#### WHAT NEEDS TO BE DONE
Retype exactly the lines that run from the start of the data to the line holding "You are a computer-use agent. The width", including both, and only those.

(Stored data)
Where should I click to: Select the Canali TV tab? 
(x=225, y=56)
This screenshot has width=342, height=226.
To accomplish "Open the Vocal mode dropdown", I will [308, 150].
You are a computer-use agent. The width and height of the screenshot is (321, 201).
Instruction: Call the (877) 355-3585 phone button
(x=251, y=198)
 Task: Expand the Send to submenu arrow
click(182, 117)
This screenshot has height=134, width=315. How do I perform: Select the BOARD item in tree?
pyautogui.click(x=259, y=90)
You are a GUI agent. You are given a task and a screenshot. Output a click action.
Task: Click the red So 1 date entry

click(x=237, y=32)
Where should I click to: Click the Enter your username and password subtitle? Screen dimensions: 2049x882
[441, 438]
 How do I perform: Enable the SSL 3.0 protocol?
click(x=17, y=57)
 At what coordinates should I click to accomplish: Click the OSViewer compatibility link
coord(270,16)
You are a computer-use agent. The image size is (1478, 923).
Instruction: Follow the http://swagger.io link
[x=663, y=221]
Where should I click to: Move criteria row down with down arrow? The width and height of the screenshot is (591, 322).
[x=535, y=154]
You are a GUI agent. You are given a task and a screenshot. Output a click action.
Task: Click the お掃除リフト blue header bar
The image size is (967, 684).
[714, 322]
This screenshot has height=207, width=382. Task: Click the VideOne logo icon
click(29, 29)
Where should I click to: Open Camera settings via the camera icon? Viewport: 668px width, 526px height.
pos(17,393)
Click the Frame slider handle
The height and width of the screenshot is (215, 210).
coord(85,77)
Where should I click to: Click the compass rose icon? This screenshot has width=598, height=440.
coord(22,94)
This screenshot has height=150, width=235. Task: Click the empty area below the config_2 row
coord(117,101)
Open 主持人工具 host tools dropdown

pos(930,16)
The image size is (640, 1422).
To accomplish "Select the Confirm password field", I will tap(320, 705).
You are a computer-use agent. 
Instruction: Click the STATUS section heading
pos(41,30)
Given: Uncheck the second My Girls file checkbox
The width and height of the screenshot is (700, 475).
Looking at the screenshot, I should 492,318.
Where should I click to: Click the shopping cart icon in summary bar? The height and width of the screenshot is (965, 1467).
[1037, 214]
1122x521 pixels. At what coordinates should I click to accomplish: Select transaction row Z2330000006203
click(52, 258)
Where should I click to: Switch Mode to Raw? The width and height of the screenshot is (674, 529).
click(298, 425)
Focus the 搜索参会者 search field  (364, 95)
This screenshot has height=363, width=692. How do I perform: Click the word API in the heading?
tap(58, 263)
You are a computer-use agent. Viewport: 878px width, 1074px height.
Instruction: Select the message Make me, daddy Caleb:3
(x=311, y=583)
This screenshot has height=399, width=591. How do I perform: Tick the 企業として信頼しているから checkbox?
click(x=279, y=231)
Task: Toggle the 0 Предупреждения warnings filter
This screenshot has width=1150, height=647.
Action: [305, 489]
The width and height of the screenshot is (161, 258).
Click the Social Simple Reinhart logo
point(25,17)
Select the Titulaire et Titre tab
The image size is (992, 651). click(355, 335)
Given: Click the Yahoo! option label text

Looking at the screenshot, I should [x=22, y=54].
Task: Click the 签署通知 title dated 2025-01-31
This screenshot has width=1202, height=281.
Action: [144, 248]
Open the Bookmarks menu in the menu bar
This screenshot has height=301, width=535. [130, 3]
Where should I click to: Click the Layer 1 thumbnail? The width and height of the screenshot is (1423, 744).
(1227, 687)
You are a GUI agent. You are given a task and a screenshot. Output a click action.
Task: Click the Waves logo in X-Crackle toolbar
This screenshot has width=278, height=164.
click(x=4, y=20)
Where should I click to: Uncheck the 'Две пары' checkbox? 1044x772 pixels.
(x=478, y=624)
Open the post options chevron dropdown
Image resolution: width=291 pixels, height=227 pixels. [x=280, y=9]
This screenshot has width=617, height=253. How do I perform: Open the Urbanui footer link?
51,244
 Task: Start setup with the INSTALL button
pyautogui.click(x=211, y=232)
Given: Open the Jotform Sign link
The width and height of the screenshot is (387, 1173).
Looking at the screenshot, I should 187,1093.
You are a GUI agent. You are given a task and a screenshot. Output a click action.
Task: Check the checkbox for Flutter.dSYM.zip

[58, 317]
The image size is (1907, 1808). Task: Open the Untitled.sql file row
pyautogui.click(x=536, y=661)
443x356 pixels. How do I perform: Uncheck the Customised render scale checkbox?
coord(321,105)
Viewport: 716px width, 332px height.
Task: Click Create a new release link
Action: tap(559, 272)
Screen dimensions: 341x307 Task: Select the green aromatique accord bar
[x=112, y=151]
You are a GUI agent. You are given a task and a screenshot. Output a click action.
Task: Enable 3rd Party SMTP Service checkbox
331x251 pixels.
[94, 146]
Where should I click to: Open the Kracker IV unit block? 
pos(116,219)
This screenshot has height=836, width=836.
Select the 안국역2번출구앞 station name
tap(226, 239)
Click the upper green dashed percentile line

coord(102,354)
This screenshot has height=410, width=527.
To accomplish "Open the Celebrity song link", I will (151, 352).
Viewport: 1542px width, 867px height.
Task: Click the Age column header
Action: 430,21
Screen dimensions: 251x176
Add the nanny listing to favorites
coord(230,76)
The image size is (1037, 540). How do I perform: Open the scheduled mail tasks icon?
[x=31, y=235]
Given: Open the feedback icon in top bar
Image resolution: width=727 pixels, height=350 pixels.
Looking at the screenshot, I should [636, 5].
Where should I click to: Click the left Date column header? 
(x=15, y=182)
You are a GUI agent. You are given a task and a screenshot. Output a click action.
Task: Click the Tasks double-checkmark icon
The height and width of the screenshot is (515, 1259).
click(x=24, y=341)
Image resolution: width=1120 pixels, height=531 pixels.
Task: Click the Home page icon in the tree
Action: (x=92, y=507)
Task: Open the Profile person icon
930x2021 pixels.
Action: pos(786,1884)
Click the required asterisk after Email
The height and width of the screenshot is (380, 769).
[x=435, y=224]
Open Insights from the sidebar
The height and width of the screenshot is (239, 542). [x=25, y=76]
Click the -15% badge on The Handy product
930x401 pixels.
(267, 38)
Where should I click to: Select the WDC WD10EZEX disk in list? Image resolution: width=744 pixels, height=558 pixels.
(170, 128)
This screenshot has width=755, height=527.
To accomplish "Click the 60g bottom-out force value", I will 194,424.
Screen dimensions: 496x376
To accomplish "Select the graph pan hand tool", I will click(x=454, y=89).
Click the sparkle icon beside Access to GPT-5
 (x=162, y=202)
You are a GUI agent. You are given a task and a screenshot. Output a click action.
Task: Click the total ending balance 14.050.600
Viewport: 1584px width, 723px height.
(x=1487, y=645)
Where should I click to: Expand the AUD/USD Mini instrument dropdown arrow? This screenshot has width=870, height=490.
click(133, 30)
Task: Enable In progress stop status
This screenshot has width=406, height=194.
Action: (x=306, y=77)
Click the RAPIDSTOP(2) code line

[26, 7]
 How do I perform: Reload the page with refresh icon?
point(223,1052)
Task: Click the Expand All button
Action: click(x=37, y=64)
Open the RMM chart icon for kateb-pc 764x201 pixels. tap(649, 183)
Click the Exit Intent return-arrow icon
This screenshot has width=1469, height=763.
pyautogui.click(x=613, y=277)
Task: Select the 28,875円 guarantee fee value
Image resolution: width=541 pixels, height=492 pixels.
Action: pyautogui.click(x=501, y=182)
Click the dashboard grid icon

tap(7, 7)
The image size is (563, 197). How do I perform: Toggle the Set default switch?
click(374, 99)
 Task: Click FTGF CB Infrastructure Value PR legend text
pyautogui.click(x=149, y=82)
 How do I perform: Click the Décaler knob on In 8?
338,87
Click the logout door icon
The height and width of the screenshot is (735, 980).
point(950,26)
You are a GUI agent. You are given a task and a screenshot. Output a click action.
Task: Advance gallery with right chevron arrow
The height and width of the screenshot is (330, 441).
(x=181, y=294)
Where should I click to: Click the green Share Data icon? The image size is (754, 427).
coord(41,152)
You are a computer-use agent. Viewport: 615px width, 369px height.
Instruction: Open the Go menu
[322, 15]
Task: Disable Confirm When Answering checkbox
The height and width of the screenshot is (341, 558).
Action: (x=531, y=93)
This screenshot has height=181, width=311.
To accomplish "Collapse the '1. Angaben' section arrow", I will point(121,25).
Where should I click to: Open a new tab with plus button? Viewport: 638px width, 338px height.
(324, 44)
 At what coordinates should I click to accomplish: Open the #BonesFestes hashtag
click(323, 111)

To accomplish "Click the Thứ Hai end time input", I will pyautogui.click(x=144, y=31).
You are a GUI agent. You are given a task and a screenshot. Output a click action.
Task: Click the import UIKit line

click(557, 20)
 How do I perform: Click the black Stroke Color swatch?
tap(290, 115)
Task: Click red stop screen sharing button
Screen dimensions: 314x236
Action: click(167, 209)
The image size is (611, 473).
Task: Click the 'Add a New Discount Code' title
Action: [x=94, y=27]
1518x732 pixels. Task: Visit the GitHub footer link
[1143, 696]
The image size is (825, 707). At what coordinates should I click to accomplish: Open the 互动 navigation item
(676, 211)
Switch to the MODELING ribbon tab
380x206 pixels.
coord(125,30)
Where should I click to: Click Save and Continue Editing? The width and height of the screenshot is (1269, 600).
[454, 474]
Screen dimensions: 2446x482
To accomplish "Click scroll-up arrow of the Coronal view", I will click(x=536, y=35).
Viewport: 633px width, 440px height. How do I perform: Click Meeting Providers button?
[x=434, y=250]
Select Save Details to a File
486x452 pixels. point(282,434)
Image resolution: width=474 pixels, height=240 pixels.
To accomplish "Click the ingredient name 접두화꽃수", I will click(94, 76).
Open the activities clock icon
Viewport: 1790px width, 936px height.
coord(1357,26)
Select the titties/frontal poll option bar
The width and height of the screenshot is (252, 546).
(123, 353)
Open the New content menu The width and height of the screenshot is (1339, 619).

#### WRITTEN SOLUTION
Where should I click to: Select the Canali TV tab? 
(x=225, y=56)
This screenshot has width=342, height=226.
To accomplish "Open the Vocal mode dropdown", I will [308, 150].
You are a computer-use agent. The width and height of the screenshot is (321, 201).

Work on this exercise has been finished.